The Philippine economy experienced a robust growth of 6.3% in the second quarter of 2024, according to data released by the Philippine Statistics Authority on Thursday.
This marks a significant increase from the 5.8% growth in gross domestic product recorded in the first quarter, with financial and insurance activities being the primary drivers of this expansion.
Earlier this year, the administration of President Ferdinand Marcos Jr. revised its GDP growth target for 2024, with the Development Budget Coordinating Council reducing the goal from 6.5%-7.5% to 6%-7%.
Despite this adjustment, the government is targeting a GDP growth rate of 6.5% to 8% by the end of Marcos’ term.
GDP, a key economic indicator, serves as a gauge of a country’s economic health and growth and measures the total value of all goods and services produced domestically.
The PSA report highlighted the following main contributors to the second quarter GDP:
- Construction: 16%
- Wholesale and retail trade: 5.8%
- Financial and insurance activities: 8.2%
- Industry: 7.7%
- Services: 6.8%
However, the agriculture, forestry and fishing sector experienced a year-on-year decline of 2.3%.
The PSA also found that it was Household Final Consumption Expenditure that drove up the GDP, with a year-on-year growth of 4.6% in the second quarter.
Government Final Consumption Expenditure also grew by 10.7%.

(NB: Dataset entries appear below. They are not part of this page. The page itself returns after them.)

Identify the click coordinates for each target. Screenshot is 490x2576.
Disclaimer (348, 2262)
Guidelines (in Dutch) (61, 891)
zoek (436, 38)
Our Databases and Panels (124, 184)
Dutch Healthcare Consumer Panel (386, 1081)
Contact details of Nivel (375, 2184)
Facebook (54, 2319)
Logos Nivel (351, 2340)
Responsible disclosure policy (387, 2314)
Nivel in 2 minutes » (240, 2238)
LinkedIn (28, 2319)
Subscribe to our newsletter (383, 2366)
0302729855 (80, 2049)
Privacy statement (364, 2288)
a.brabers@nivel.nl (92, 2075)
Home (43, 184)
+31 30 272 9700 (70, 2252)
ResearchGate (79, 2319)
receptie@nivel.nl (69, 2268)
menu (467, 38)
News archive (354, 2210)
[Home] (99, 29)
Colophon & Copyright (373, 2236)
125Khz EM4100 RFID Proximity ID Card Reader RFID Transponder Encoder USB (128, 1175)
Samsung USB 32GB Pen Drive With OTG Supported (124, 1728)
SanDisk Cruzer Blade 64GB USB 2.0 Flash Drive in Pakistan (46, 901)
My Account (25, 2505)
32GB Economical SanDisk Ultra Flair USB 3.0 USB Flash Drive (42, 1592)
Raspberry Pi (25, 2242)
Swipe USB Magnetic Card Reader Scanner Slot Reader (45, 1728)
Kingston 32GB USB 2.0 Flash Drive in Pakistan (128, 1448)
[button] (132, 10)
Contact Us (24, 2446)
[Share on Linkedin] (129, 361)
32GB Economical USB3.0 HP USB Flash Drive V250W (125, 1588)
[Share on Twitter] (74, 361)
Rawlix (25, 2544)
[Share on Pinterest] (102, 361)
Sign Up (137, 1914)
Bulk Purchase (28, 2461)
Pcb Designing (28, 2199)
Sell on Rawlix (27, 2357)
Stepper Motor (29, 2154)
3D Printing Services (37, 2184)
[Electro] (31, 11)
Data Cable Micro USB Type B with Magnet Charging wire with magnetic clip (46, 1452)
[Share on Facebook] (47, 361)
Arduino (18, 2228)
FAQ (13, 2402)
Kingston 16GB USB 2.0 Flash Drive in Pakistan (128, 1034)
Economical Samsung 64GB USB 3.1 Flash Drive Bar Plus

Additionally, Gross National Income increased by 7.9% and net primary income from the rest of the world grew by 24.7%.
Among top performers in Asia
Arsenio Balisacan, the socioeconomic planning secretary, said the Philippines delivered one of the best performances in Asia with its latest GDP growth rate.
“For East Asia’s economies that have released their second quarter 2024 GDP growth, we follow behind Vietnam at 6.9% while leading Malaysia at 5.8%, Indonesia at 5.0%, and China at 4.7%,” Balisacan said.
Balisacan said the GDP growth was driven by total investments, as evidenced by the double-digit growth in construction.
He acknowledged, however, that the performance could have been even more impressive if not for the increased inflation in July when it quickened by 4.4%.
“While these numbers are encouraging, our growth performance could have been even more impactful on all Filipinos if not for the high inflation and interest rates that the country experienced in the last two years,” Balisacan said.